====== MATERIAL SHOWN ======

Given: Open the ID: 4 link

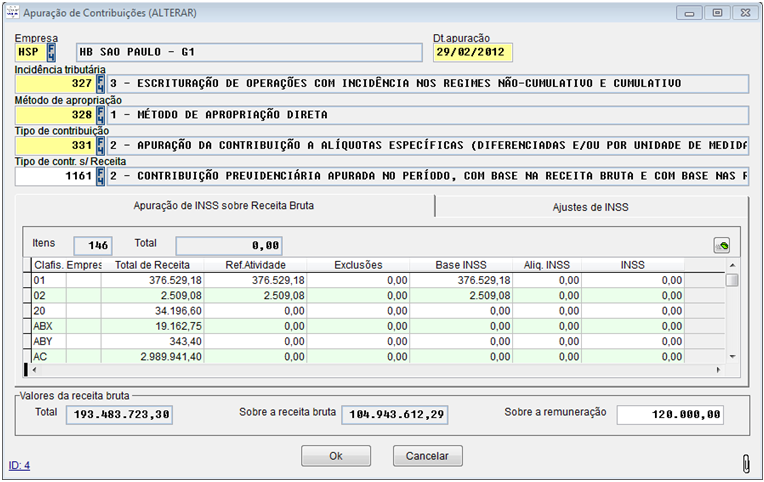Looking at the screenshot, I should pos(19,465).
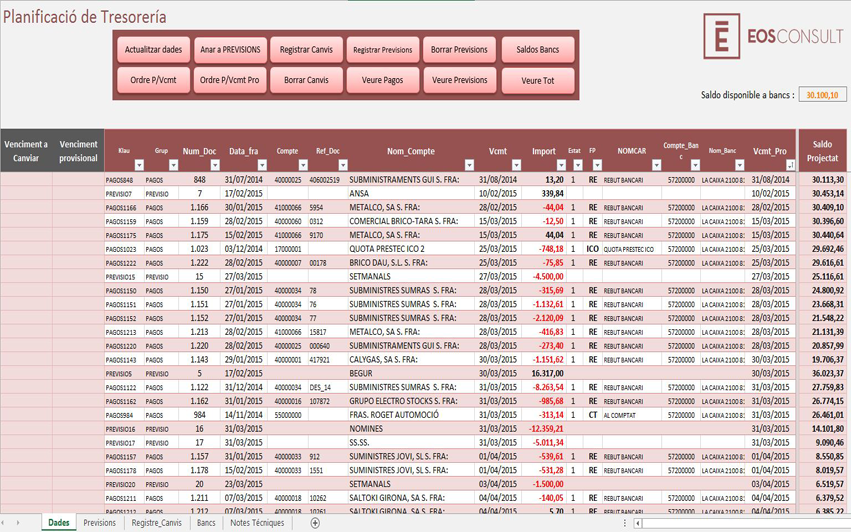This screenshot has width=851, height=532.
Task: Open the Registre_Canvis sheet tab
Action: click(x=157, y=523)
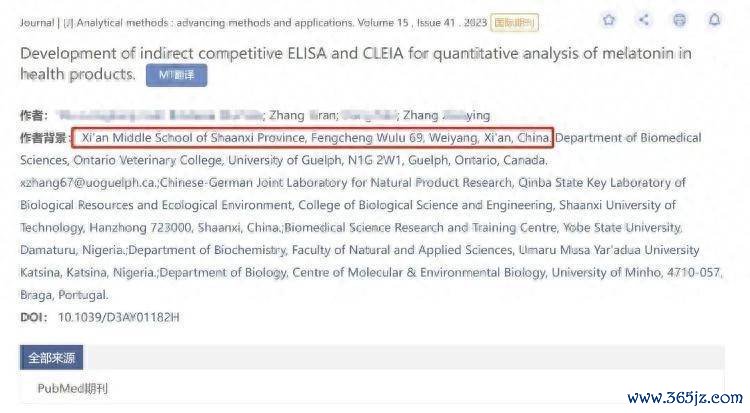Click the bell notification icon
Screen dimensions: 750x413
(715, 20)
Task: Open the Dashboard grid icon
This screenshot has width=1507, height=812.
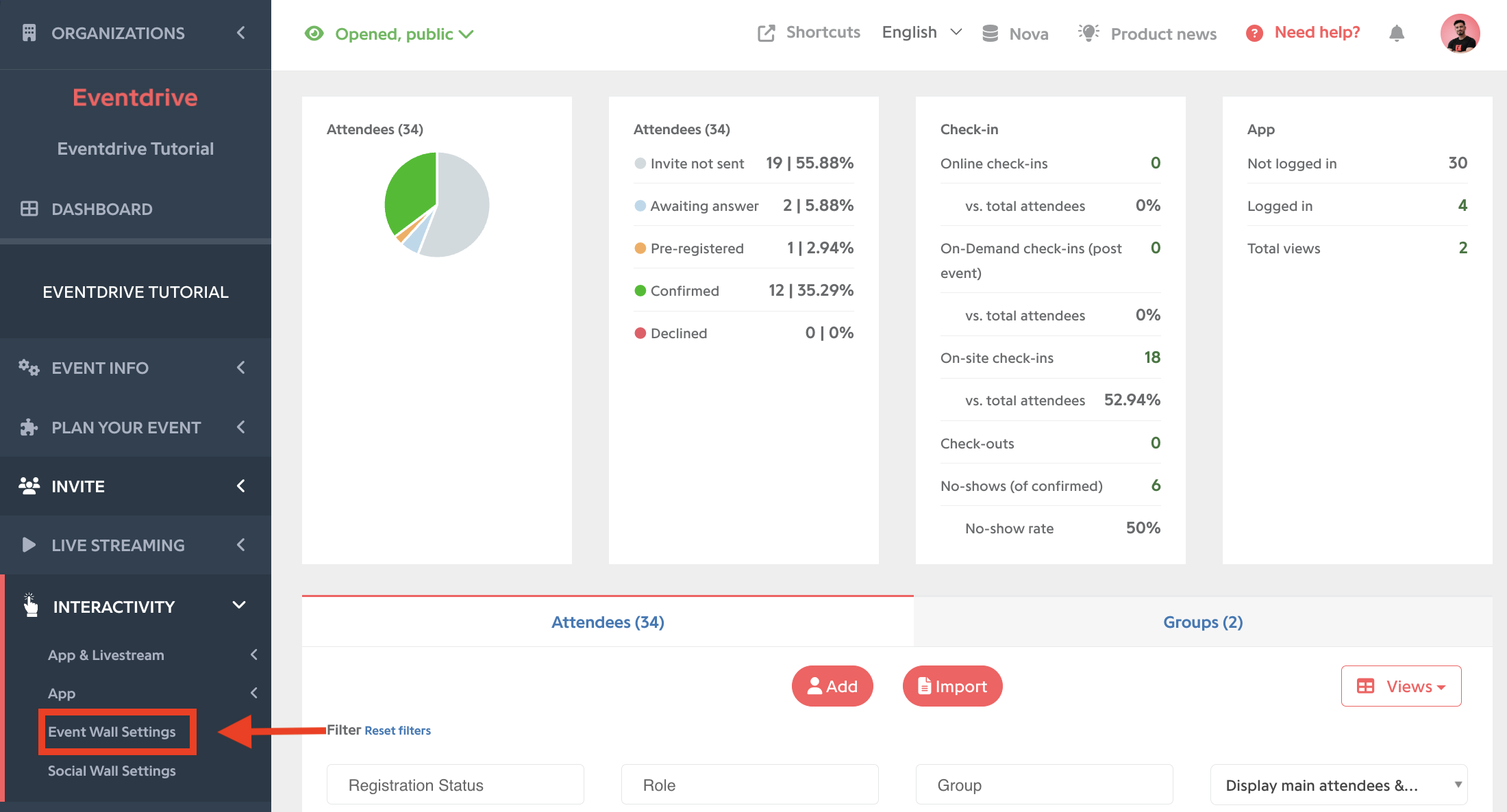Action: pos(29,209)
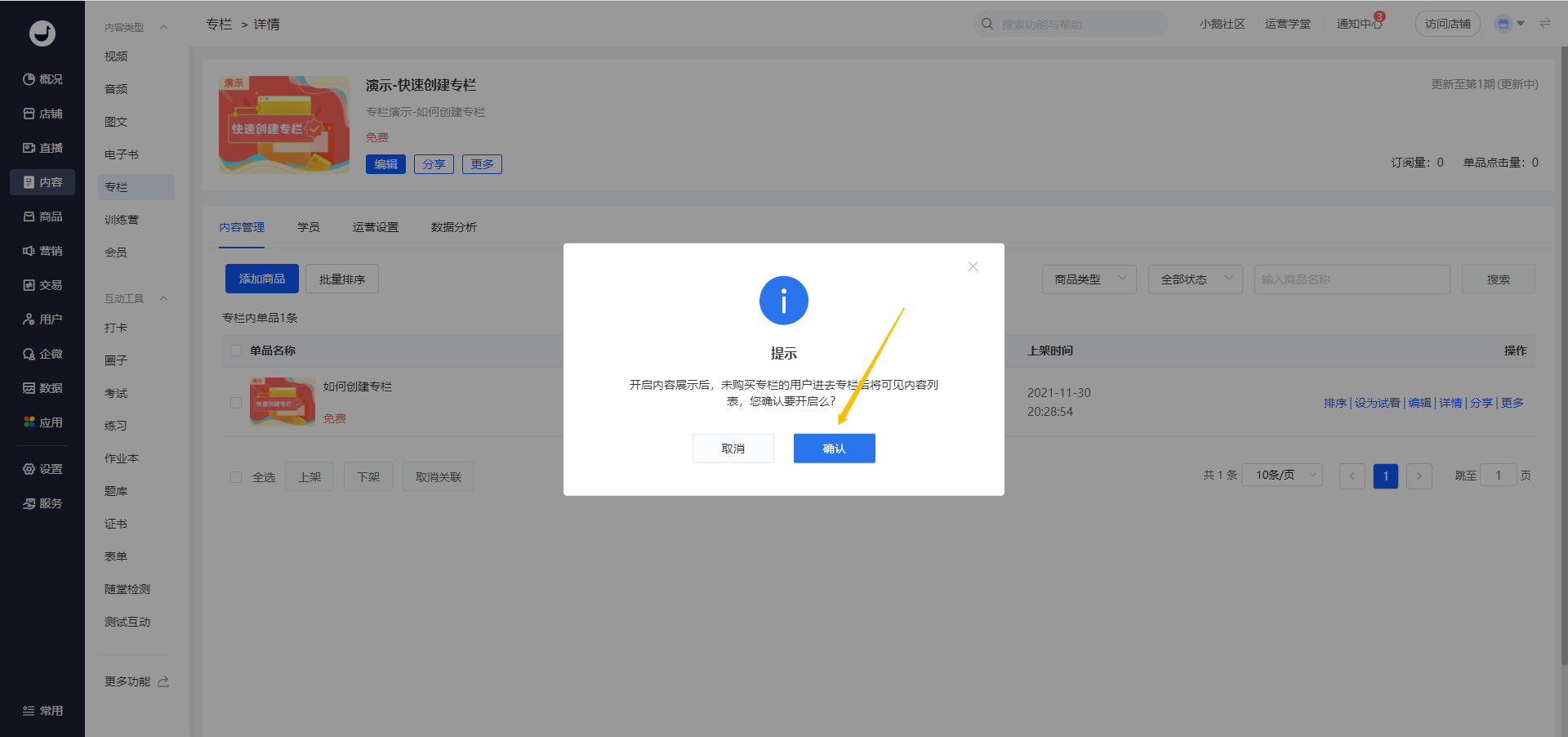
Task: Close the prompt dialog with X icon
Action: pos(973,266)
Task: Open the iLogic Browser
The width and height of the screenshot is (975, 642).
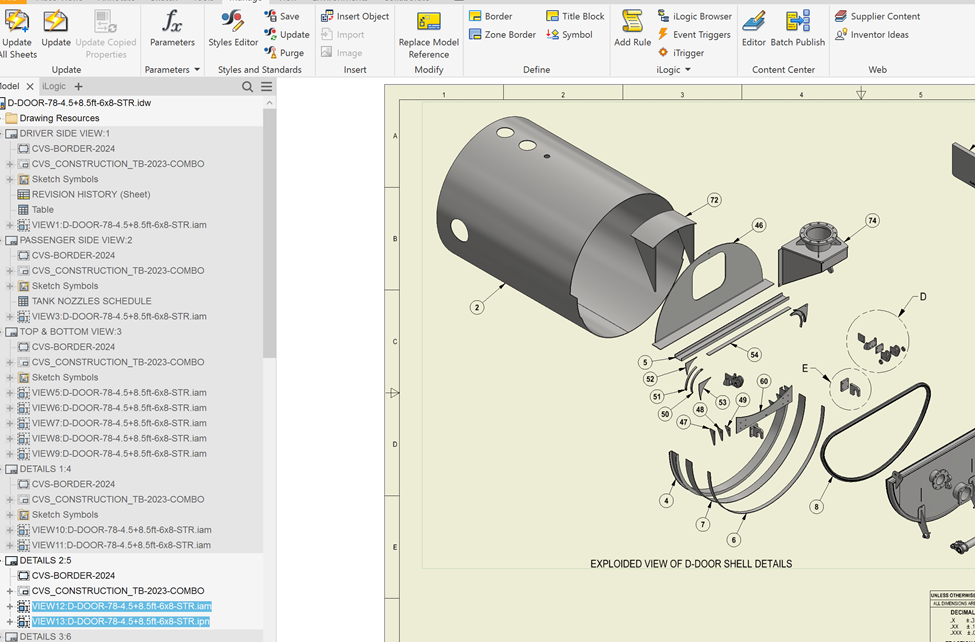Action: click(694, 16)
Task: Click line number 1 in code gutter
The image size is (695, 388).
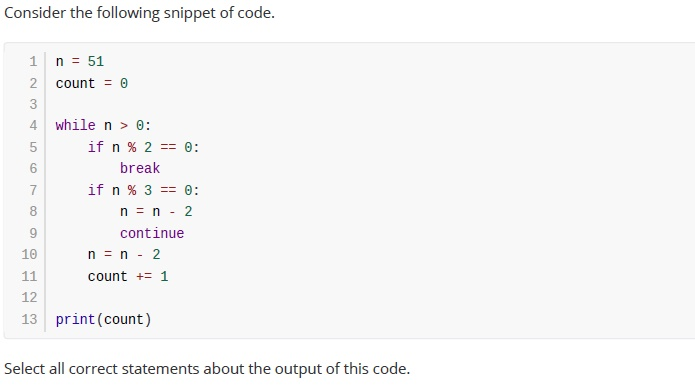Action: [33, 61]
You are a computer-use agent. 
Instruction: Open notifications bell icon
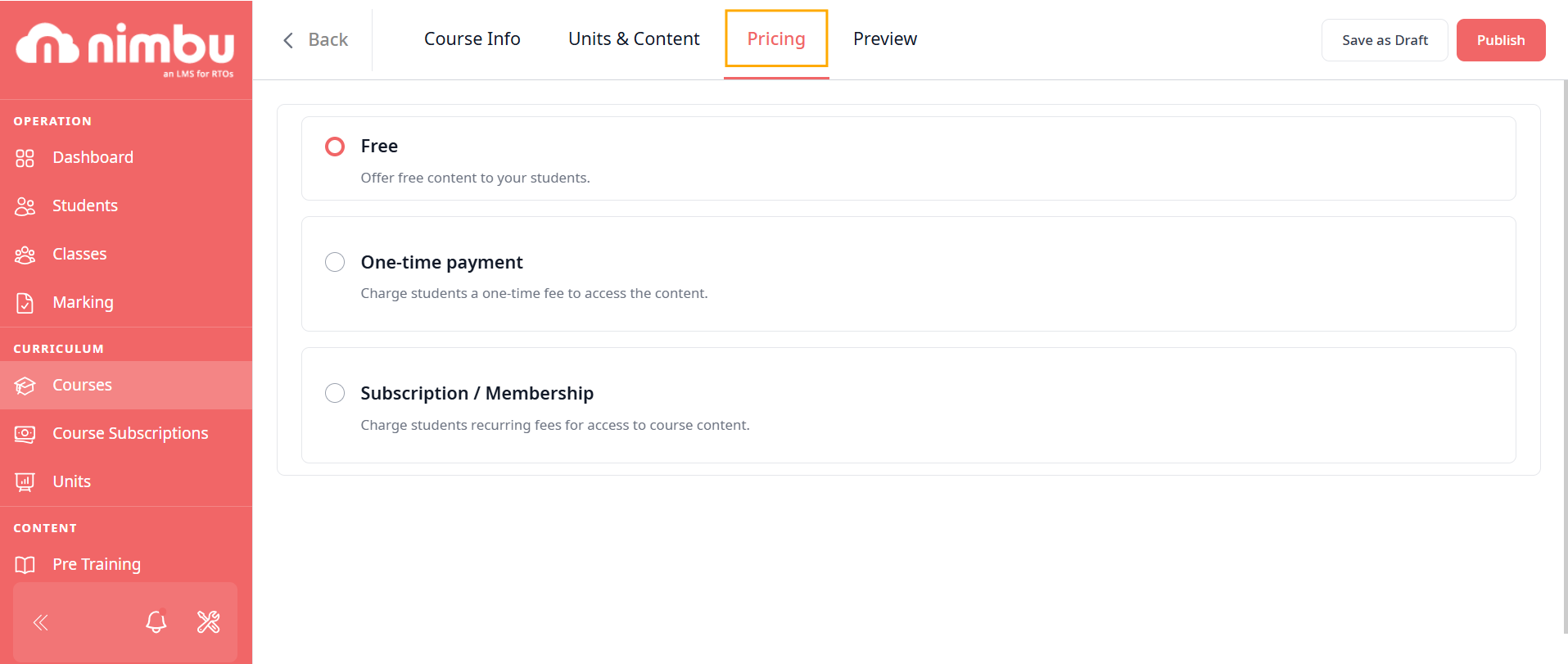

======

→ TASK INSTRUCTIONS
The expected output is the run of lines from the one containing "Task: Open the iLogic Browser" to the last line of the listing above, both included, word for word and free of pictures.

→ SOLUTION TO THIS TASK
Task: Open the iLogic Browser
The width and height of the screenshot is (975, 642).
Action: click(694, 16)
Task: Click line number 1 in code gutter
The image size is (695, 388).
Action: [33, 61]
You are a computer-use agent. 
Instruction: Open notifications bell icon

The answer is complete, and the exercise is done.